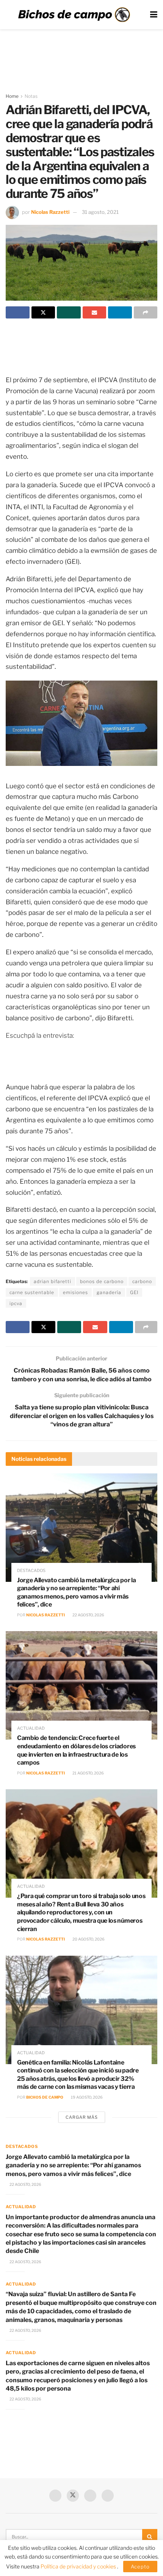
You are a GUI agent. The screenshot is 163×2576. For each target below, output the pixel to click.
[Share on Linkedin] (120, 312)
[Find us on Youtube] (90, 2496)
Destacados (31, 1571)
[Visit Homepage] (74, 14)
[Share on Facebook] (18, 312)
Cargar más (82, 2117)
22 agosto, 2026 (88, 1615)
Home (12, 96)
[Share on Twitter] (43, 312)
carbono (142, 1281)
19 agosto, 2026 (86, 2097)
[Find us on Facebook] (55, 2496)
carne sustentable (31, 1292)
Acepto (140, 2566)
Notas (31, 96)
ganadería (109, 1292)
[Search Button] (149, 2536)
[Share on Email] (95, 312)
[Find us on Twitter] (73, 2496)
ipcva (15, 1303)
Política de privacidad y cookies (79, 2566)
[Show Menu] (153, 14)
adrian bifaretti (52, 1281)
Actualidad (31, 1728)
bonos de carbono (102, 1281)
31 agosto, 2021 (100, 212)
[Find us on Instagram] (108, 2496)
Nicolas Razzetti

—————

▶ What to work on: Return all lines of the material above in which "Facebook" occurs.

▶ Solved problem:
[Share on Facebook] (18, 312)
[Find us on Facebook] (55, 2496)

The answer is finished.